Donc le PKK avec ses dirigeants sont dans les monts Kandil, inaccessibles à l’autorité kurde irakienne. Mais il faut bien que les terroristes descendent de leurs camps, traversent la bande de terre irakienne qui sépare ces camps de la frontière turque, et une fois l’attentat commis en Turquie, reviennent en Irak et rejoignent leurs camps, retraversant le territoire irakien sous contrôle kurde et américain. Ainsi la dernière opération terroriste du PKK le 21 octobre dernier a mobilisé 200 hommes lourdement armés. On a du mal à croire, alors que le moindre mètre carré du territoire irakien est quadrillé par les satellites US et que les soldats kurdes, les Peshmergas, sont légions dans la région, que personne n’ait rien vu, n’ait rien entendu.
Passons. Les Kurdes irakiens ne peuvent donc (ne veulent) rien entreprendre contre le PKK, et ne veulent pas non plus que la Turquie intervienne elle-même contre les camps du PKK en Irak, ce qui revient à dire en substance : « nous, nous ne pouvons rien faire et vous, vous ne devez rien faire ». Ainsi lorsque le Parlement turc a autorisé l’armée à poursuivre les terroristes du PKK en Irak, la levée de bouclier de l’autorité kurde irakienne fut instantanée : « si la Turquie intervient en Irak, nous nous défendrons » [2]. Etrange déclaration des autorités kurdes qui prennent sur eux les pressions turques contre le PKK. Etrange mais non dénuée de sens, en effet le sentiment nationaliste est fort chez les Kurdes d’Irak, ce qui pousse leurs dirigeants à jouer la solidarité kurde – même s’il s’agit pour le cas d’une solidarité avec des terroristes.

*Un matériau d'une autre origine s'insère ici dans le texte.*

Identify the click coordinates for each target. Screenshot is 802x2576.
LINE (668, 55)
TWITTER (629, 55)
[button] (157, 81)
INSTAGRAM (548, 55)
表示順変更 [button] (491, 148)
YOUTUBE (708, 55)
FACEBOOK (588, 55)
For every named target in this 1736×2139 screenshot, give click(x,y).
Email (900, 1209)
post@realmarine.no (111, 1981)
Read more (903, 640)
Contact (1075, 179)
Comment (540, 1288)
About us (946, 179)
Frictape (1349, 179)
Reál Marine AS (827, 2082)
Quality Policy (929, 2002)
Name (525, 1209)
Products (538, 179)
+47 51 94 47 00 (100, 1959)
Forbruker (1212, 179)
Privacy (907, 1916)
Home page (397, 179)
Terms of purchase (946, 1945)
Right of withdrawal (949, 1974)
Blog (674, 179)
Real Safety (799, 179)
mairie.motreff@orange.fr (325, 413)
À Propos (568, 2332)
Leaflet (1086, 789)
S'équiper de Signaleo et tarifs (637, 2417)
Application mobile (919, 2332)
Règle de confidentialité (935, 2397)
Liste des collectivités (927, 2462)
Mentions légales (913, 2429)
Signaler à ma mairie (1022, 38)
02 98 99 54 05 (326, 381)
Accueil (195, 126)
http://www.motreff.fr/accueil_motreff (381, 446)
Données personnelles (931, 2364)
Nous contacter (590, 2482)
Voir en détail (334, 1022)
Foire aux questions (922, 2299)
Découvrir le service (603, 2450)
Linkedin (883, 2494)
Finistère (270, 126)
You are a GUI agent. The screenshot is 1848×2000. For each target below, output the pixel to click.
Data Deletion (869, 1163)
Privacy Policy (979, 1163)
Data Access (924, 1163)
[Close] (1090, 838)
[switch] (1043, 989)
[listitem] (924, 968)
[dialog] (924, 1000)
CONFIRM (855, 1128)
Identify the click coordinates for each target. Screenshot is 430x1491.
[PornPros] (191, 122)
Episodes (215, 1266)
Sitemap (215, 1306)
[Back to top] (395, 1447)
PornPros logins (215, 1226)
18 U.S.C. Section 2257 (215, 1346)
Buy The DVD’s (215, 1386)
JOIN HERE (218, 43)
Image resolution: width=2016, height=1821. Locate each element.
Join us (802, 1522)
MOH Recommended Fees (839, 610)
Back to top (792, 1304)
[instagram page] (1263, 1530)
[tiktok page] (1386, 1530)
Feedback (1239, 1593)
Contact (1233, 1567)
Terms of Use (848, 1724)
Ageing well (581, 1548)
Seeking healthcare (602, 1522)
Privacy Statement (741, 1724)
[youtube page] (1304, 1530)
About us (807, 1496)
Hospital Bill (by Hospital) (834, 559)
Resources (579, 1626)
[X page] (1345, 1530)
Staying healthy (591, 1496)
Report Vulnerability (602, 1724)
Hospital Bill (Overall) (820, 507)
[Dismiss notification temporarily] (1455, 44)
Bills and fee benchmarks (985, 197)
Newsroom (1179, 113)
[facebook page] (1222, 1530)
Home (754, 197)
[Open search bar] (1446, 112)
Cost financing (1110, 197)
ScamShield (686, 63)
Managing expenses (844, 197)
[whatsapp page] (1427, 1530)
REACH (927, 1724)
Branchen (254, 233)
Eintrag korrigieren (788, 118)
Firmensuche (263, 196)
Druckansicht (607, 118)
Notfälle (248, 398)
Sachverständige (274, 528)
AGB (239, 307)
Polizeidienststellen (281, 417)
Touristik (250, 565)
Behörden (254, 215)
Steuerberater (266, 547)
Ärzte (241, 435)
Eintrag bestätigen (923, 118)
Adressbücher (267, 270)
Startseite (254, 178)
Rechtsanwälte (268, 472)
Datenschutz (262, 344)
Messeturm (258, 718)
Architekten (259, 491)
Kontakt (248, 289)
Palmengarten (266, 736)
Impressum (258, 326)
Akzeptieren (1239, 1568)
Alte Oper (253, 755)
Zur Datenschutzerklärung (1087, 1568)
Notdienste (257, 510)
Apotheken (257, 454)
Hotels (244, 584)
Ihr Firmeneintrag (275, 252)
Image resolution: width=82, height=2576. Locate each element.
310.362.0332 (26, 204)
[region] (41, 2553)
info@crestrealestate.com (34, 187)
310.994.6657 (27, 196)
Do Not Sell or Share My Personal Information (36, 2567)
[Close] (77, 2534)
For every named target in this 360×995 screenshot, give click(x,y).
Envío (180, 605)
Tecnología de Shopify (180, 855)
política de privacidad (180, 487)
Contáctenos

Cette solidarité a logiquement induit chez les Kurdes irakiens l’étrange rhétorique dont nous parlons ci-dessus : « si la Turquie intervient, nous nous défendrons », dont le développement lui aussi logique a été « la Turquie nous menace » [3]. Cette inversion complète de la réalité, en effet alors que c’est la Turquie qui est attaquée depuis l’Irak, elle se retrouve dans le rôle de l’agresseur, les médias américains et plus généralement ceux hostiles à une intervention turque en Irak, s’en sont largement faits l’écho. Par exemple le 29 octobre dernier dans l’émission « Late Edition » sur la chaîne CNN, le journaliste Wolf Blitzer, oubliant certainement que les Etats-Unis occupent l’Irak depuis 4 ans, tançait l’ambassadeur turc Nabi Şensoy, et condamnait la future et imaginée « occupation turque de l’Irak » [4]. Şensoy rappelant qu’il n’est pas question d’occuper l’Irak, et que d’ailleurs le temps était actuellement à la diplomatie.
Côté américain, comme côté kurde, et pour des raisons différentes [5], on ne veut pas d’une intervention turque en Irak contre le PKK. Or après la multiplication des attaques de l’organisation terroriste sur son territoire (plus de 200 morts en 1 mois), la Turquie est aujourd’hui déterminée à éradiquer les camps du PKK dans le Nord irakien. Les autorités américaines conscientes de l’urgence se disent résolues à lutter avec les Turcs contre les terroristes du PKK en Irak, en promettant à la Turquie une coopération sur le plan du « renseignement » [6]. Or il est difficile de comprendre l’utilité concrète de ces renseignements US, en effet tout le monde sait où se trouvent les camps terroristes - les journalistes de l’agence AFP, du journal britannique The Daily Telegraph ou même du magazine féminin ELLE, se rendent régulièrement dans ces camps pour faire des reportages avec les chefs terroristes. D’autre part à quoi servirait de partager des renseignements sur les activités du PKK en Irak, sans agir contre l’organisation terroriste ?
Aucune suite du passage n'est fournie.